**Exercise directions**
Where a line of the data below has the string "under", copy that line.

**Entries shown**
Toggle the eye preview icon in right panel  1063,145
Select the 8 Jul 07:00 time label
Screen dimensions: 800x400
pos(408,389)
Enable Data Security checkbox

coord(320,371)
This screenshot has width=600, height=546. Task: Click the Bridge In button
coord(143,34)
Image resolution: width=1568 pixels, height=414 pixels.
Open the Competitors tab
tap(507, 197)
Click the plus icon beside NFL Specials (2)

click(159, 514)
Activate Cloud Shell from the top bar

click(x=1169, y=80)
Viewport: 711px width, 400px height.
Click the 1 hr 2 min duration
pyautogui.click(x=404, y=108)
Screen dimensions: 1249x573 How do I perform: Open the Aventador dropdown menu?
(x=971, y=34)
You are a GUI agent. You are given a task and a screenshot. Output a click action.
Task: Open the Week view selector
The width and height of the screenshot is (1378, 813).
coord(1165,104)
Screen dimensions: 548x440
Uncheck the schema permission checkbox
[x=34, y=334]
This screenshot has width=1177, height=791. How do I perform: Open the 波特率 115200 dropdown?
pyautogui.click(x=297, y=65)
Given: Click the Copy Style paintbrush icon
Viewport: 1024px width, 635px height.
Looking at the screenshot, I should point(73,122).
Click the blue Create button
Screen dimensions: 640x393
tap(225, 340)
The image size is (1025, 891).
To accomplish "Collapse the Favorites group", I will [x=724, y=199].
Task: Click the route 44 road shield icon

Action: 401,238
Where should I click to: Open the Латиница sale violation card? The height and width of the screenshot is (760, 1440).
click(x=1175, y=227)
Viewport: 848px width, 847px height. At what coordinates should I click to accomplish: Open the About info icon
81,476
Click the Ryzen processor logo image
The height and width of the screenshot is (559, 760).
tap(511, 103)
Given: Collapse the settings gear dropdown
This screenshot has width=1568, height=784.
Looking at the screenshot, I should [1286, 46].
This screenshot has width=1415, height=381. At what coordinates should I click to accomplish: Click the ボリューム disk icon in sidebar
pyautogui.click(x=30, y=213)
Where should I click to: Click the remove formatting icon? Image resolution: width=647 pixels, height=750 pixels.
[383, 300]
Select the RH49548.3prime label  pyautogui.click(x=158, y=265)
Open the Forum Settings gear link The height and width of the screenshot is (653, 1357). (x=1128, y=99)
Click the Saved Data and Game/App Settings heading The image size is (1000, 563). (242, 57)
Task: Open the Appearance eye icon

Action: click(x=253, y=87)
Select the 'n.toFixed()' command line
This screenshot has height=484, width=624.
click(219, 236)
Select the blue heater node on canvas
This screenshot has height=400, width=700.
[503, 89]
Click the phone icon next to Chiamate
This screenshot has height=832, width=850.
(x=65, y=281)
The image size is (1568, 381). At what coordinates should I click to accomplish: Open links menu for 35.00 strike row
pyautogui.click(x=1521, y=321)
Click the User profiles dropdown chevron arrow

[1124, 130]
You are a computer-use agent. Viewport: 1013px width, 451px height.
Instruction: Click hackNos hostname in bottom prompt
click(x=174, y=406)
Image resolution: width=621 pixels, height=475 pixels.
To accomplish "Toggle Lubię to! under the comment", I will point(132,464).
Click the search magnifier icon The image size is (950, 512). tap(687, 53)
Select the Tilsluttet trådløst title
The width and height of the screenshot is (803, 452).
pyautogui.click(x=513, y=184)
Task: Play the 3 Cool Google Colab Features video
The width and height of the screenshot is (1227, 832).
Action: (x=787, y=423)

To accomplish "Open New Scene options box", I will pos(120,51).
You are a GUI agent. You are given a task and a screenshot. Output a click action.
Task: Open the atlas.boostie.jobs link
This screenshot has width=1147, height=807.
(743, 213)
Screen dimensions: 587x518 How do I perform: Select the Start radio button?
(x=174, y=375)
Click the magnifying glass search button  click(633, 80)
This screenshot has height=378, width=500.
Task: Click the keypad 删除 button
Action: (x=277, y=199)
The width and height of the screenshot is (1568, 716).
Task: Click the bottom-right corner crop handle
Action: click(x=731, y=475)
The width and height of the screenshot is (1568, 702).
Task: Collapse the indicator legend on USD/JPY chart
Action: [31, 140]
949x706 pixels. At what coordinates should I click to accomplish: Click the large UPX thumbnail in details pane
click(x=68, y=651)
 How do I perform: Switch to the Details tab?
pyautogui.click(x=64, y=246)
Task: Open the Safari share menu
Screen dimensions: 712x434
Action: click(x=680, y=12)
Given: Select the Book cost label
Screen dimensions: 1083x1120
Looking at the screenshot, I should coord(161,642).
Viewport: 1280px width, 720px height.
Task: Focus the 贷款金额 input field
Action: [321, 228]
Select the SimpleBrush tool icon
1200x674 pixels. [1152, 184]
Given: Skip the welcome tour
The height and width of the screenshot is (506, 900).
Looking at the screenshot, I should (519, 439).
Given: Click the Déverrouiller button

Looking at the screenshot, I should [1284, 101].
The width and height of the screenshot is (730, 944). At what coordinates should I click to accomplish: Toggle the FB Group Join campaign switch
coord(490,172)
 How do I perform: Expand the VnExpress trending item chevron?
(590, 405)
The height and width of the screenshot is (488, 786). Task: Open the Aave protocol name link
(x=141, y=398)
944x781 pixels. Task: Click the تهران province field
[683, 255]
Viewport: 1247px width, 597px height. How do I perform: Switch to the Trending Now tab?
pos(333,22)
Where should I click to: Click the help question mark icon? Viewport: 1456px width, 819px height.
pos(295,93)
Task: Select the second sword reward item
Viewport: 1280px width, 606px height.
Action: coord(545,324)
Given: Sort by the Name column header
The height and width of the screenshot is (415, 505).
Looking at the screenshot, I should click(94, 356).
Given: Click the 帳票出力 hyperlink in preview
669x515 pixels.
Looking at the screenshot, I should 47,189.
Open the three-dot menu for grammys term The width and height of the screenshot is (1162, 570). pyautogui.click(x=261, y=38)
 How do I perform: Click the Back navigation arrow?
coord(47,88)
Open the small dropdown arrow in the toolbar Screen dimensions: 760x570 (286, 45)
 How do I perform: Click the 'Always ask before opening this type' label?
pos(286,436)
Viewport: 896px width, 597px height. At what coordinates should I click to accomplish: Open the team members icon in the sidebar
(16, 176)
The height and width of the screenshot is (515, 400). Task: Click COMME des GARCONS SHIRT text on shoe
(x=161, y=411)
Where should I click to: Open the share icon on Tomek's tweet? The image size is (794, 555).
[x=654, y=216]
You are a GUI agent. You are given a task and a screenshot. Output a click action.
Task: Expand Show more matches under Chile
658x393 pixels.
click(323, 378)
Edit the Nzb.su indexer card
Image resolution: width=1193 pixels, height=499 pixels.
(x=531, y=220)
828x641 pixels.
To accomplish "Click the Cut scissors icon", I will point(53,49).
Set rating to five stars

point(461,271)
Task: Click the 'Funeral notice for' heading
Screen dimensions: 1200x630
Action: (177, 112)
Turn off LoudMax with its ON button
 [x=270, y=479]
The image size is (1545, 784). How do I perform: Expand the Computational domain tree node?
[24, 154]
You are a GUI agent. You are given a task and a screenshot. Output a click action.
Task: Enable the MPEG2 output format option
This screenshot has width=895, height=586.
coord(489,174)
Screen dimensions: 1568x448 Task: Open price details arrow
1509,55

**Written answer**
To accomplish "Toggle Lubię to! under the comment", I will point(132,464).
Task: Expand Show more matches under Chile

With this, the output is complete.